The `heatmaprgsa_hm` instruction used above already provides some insight
of sample variation. Besides, in the `roastgsa` package we have implemented a
function for single sample gene set analysis based on z-scores [7].
We present two methods that correct for the overall structure in
the genome (`method = "GScor"` and `method = "GSadj"`), leading to competitive
testing, and one method that ignores the rest of the genes in the data
(`method = "zscore"`), self-contained testing. For small
sample sizes, we recommend using "GScor" whereas for sufficiently large
sample size (>50) "GSadj" is our preferred option.

```{r, message = FALSE}
ss1 <- ssGSA(y, obj=fit.maxmean.comp, method = c("GScor"))
```

Visualizing the summarized gene set information at sample level is
highly recommended to check the variation of the samples in the groups
of interest.
```{r, fig.height=5,fig.width=7, message = FALSE}
plot(ss1, orderby = covar$GROUP, whplot = 1, col = as.numeric(covar$GROUP),
samplename = FALSE, pch =16, maintitle = "", ssgsaInfo = TRUE,
cex.sub = 0.8, xlab = "Group", ylab = "zscore - GS")
```

# sessionInfo
```{r, message = FALSE}
sessionInfo()
```


# References

[1] E. Lim, D. Wu, G. K. Smyth, M.-L. Asselin-Labat, F. Vaillant, and
J. E. Visvader. ROAST: rotation gene set tests for complex microarray
experiments. Bioinformatics, 26(17):2176-2182, 2010.

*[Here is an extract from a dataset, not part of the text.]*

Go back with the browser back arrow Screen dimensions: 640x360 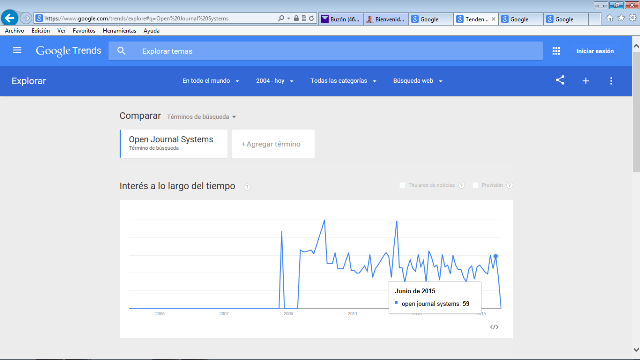coord(9,18)
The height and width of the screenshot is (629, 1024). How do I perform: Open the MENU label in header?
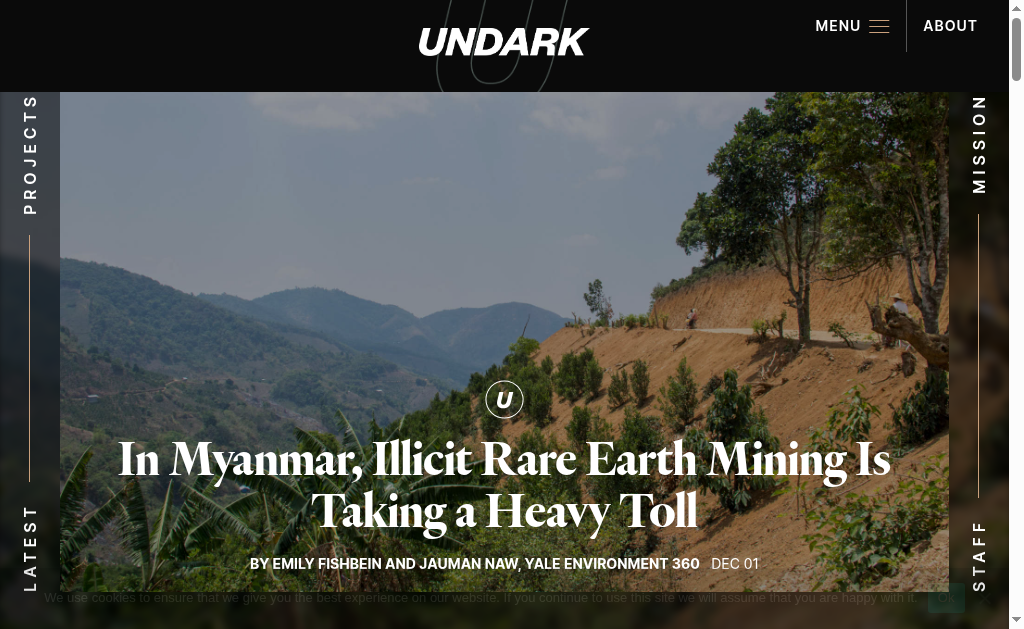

[2] M. E. Ritchie, B. Phipson, D. Wu, Y. Hu, C. W. Law, W. Shi, and
G. K. Smyth. limma powers differential expression analyses for RNAsequencing
and microarray studies. Nucleic acids research, 43(7):e47,
2015.

[3] A. Subramanian, P. Tamayo, V. K. Mootha, S. Mukherjee, B. L. Ebert,
M. A. Gillette, A. Paulovich, S. L. Pomeroy, T. R. Golub, E. S. Lander,
and J. P. Mesirov. Gene set enrichment analysis: A knowledge-based
approach for interpreting genome-wide expression profiles. Proceedings
of the National Academy of Sciences, 102(43):15545-15550, 2005.

[4] B. Efron and R. Tibshirani. On testing the significance of sets of genes.
The Annals of Applied Statistics, 1(1):107-129, 2007.

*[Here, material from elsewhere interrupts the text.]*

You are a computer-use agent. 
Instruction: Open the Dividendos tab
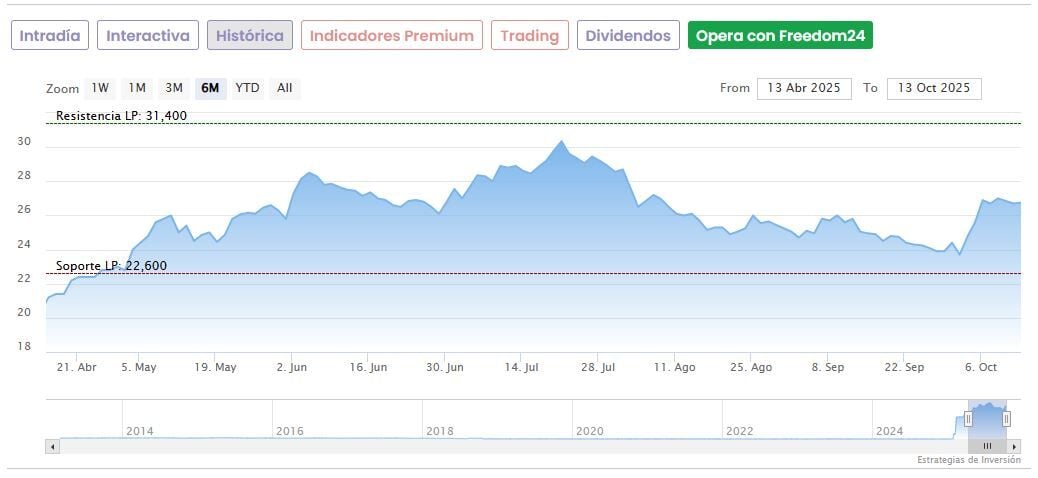click(x=628, y=36)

[5] S. Hanzelmann, R. Castelo, and J. Guinney. GSVA: gene set variation
analysis for microarray and RNA-Seq data. 14(1):7, 2013.

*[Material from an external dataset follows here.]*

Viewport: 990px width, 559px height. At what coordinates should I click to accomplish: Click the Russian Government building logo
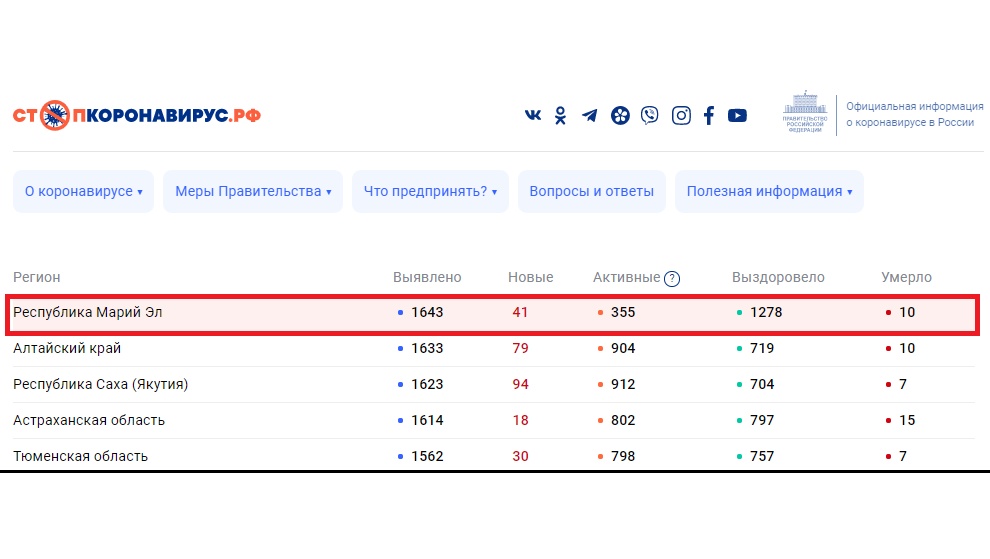pos(803,113)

[6] Geistlinger L, Csaba G, Santarelli M, Schiffer L, Ramos M, Zimmer R,
Waldron L (2019). GSEABenchmarkeR: Reproducible GSEA Benchmarking. R package
version 1.6.0, https://github.com/waldronlab/GSEABenchmarkeR.

[7] Caballe Mestres A, Berenguer Llergo A and Stephan-Otto Attolini C.
Adjusting for systematic technical biases in risk assessment of gene signatures
in transcriptomic cancer cohorts. bioRxiv (2018).